In [4]:



# train_frcnn_pennfudan.py
import os
import torch
from torch.utils.data import Dataset, DataLoader
from PIL import Image
import numpy as np
import torchvision
from torchvision.models.detection.faster_rcnn import FastRCNNPredictor

# ---- Albumentations (optional) ----
import albumentations as A
from albumentations.pytorch import ToTensorV2

# ---- Import helper functions from references/detection ----
# Make sure engine.py, utils.py, coco_eval.py, coco_utils.py are in ./references/detection/
import sys
sys.path.append(os.getcwd())  # if notebook is in same folder

from engine import train_one_epoch, evaluate
from coco_utils import get_coco_api_from_dataset
from coco_eval import CocoEvaluator

# ------------------ Dataset ------------------
class PennFudanDataset(Dataset):
    def __init__(self, root, transforms=None):
        self.root = root
        self.transforms = transforms
        self.imgs = list(sorted(os.listdir(os.path.join(root, "PNGImages"))))
        self.masks = list(sorted(os.listdir(os.path.join(root, "PedMasks"))))
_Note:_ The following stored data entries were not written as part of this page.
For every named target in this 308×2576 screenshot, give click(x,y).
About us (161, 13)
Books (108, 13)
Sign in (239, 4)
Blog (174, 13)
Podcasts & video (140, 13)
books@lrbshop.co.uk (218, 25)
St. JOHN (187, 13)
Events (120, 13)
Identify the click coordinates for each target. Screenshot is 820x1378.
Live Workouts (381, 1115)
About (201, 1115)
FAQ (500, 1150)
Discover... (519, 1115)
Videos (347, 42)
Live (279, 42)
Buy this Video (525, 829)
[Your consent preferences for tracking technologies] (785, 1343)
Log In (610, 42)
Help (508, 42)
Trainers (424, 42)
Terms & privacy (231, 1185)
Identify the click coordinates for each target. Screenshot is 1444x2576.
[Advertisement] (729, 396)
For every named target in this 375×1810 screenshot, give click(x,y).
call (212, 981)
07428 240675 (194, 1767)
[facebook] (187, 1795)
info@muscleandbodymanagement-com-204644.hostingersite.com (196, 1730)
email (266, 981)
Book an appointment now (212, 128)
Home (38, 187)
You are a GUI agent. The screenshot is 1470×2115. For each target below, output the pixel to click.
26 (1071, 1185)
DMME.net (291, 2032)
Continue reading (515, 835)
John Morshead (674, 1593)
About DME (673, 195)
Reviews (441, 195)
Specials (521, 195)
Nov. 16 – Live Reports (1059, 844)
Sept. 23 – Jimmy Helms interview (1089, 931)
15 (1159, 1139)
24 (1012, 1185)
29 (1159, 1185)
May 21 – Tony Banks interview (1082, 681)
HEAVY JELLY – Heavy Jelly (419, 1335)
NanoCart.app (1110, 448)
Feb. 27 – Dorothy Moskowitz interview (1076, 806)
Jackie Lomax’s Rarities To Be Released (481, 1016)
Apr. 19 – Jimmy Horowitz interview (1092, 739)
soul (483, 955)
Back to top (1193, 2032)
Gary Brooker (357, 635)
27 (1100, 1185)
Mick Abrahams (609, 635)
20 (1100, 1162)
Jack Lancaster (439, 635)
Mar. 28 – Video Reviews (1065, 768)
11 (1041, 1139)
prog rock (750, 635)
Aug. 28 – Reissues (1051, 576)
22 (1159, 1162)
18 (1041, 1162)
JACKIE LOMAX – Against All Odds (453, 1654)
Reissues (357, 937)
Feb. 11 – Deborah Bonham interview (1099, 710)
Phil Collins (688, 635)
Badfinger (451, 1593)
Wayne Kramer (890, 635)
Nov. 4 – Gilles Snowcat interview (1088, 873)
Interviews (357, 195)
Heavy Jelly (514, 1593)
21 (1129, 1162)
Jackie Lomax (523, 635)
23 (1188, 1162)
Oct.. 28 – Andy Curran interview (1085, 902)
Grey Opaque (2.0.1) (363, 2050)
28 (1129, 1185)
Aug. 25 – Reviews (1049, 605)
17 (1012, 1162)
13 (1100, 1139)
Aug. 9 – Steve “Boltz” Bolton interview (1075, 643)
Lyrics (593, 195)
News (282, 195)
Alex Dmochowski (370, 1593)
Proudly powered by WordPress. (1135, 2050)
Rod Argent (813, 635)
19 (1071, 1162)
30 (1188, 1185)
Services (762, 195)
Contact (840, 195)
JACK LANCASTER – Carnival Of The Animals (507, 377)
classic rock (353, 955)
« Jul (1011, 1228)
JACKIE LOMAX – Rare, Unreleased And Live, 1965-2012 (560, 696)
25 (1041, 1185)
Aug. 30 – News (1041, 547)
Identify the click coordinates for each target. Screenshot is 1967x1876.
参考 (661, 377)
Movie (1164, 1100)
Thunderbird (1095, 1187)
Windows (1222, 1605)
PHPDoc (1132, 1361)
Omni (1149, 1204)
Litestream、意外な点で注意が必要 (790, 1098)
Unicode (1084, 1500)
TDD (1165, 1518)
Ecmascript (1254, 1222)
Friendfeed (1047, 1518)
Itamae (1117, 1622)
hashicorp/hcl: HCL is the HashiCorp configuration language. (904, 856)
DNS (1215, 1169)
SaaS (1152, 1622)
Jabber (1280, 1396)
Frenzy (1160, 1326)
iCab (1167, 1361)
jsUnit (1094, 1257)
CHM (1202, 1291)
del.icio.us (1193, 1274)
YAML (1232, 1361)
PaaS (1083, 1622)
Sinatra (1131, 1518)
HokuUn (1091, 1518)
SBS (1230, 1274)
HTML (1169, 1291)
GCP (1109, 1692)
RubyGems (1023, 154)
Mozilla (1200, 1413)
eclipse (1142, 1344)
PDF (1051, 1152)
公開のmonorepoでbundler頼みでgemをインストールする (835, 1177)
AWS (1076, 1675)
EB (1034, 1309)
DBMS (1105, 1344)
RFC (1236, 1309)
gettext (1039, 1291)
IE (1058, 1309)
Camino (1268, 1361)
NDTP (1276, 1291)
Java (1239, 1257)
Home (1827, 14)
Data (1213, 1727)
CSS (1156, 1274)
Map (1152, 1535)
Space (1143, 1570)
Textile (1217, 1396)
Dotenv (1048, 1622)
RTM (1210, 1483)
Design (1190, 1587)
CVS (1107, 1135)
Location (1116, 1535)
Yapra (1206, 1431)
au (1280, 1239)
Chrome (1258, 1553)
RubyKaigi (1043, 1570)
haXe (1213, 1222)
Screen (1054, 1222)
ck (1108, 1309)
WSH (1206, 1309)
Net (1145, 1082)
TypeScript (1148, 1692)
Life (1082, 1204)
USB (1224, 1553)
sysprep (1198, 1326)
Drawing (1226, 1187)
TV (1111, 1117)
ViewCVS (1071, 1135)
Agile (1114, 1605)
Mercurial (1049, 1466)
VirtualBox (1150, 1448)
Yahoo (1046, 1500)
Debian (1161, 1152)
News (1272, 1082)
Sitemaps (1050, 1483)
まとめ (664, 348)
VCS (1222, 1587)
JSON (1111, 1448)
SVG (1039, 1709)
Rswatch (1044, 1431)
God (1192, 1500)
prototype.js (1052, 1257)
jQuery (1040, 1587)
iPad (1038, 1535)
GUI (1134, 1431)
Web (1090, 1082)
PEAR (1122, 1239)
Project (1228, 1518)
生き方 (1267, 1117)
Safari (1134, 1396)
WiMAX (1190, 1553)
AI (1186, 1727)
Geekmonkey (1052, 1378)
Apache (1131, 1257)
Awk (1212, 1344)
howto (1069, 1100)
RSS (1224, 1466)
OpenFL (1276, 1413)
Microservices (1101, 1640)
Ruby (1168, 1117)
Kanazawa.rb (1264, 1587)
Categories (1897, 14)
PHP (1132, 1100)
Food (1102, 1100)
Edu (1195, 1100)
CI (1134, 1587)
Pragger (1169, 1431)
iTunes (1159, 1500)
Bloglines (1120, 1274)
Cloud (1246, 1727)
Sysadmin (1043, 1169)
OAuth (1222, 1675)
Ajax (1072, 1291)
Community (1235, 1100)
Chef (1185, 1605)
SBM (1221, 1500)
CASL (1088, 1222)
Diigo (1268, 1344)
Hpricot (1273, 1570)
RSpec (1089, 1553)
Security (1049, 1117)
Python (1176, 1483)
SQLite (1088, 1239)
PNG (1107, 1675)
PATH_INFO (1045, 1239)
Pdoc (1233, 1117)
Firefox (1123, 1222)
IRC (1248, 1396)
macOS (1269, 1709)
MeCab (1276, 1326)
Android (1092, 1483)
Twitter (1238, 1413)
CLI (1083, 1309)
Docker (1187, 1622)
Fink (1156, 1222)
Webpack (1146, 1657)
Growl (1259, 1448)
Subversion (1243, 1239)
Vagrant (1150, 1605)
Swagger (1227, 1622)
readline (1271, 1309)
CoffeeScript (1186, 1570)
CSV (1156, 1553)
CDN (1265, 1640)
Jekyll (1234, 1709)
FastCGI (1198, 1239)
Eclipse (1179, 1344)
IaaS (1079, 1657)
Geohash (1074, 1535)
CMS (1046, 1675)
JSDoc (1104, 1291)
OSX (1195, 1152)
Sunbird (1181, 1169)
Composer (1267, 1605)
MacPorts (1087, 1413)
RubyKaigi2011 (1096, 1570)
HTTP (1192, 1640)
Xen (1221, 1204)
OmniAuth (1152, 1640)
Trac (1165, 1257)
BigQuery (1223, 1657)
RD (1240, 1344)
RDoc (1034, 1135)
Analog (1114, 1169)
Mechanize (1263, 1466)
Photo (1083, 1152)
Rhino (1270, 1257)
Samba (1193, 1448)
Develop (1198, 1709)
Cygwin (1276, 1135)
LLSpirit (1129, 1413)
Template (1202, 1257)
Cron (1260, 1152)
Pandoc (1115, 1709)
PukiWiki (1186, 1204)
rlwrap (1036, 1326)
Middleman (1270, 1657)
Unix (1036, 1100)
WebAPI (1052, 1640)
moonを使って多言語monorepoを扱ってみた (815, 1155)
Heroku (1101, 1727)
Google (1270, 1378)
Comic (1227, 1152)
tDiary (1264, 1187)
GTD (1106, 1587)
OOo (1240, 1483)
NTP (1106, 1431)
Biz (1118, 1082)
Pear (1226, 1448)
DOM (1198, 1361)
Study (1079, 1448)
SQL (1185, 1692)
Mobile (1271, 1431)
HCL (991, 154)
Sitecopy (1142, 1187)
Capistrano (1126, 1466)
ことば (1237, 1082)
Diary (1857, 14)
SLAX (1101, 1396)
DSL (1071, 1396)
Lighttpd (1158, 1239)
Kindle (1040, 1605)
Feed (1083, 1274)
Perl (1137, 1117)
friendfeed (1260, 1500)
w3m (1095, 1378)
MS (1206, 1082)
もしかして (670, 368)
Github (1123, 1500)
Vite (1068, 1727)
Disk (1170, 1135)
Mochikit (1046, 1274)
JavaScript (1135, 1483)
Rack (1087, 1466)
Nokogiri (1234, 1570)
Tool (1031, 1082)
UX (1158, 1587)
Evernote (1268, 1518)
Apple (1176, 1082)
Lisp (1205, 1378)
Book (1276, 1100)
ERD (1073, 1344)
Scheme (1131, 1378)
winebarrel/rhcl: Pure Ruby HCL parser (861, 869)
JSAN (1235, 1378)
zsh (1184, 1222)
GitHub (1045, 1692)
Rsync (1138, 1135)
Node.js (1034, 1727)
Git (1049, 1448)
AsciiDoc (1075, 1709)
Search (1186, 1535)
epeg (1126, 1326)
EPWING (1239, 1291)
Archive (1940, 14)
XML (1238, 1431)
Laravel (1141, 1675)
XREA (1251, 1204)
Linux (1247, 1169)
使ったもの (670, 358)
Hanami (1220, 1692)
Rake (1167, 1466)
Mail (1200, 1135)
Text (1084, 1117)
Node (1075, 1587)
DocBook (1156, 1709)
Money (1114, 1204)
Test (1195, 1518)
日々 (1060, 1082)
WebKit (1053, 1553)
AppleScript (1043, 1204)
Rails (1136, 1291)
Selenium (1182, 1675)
    def __getitem__(self, idx):
        # Load image and mask
        img_path = os.path.join(self.root, "PNGImages", self.imgs[idx])
        mask_path = os.path.join(self.root, "PedMasks", self.masks[idx])
        img = np.array(Image.open(img_path).convert("RGB"))
        mask = np.array(Image.open(mask_path))

        # Instances are encoded as different colors
        obj_ids = np.unique(mask)
        obj_ids = obj_ids[1:]  # remove background

        # Split into binary masks
        masks = mask == obj_ids[:, None, None]
        masks = torch.as_tensor(masks, dtype=torch.uint8)

        # Get bounding boxes
        boxes = []
        for m in masks:
            pos = np.where(m)
            xmin = np.min(pos[1])
            xmax = np.max(pos[1])
            ymin = np.min(pos[0])
            ymax = np.max(pos[0])
            boxes.append([xmin, ymin, xmax, ymax])
        boxes = torch.as_tensor(boxes, dtype=torch.float32)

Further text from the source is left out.